## DATA SECTION
--------------------------------------------------

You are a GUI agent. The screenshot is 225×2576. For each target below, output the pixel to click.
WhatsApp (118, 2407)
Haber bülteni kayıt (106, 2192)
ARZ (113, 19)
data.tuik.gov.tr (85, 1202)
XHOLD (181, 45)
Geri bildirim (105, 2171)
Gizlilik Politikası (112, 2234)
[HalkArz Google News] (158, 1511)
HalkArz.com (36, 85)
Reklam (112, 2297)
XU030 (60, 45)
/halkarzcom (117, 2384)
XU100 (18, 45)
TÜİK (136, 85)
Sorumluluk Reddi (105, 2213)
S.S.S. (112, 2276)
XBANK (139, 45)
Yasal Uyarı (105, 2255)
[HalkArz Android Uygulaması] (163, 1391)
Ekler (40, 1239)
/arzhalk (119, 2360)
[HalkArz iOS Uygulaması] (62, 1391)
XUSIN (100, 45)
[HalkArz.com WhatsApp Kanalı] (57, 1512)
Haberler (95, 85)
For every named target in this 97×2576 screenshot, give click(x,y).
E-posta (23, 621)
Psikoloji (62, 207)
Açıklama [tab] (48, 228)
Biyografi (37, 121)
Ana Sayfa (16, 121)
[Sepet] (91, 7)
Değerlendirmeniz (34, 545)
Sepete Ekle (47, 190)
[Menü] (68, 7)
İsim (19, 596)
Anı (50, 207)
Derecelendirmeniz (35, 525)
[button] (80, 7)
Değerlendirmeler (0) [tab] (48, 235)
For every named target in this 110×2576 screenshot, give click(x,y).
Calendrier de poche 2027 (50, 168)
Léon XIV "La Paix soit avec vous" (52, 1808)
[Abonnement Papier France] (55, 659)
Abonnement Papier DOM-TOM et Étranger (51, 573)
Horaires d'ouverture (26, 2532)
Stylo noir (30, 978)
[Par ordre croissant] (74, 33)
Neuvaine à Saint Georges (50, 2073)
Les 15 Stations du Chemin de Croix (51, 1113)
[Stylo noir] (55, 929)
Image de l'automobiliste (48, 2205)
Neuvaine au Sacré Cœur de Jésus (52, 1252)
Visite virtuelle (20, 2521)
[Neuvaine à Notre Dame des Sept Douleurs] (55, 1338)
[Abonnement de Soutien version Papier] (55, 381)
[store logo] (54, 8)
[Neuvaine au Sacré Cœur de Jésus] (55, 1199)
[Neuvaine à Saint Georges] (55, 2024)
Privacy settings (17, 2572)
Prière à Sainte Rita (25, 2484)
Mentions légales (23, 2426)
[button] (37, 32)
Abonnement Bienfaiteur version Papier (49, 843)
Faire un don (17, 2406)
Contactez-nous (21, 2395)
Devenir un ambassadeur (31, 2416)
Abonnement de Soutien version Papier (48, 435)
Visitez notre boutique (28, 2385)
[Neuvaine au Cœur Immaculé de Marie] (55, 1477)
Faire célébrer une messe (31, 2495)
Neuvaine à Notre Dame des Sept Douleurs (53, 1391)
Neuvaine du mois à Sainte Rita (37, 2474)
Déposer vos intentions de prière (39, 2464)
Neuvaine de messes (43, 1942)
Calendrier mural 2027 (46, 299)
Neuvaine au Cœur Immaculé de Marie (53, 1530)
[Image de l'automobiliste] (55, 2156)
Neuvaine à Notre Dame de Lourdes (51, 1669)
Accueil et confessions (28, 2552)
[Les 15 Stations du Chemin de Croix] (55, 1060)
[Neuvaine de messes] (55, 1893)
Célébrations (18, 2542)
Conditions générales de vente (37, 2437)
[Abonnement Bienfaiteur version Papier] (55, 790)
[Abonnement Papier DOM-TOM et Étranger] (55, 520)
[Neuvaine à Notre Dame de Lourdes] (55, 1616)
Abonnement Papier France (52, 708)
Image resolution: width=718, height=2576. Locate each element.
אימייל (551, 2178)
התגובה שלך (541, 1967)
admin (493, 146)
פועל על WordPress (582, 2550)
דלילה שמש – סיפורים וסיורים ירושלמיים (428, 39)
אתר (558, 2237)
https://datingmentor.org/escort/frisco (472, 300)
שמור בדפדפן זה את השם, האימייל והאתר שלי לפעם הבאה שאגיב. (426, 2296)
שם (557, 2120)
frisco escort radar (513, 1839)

--------------------------------------------------

## EXERCISE REQUIREMENTS
Count how many lines in the listing above hold "Immaculé". Supply only that number.

## SOLVED EXERCISE
2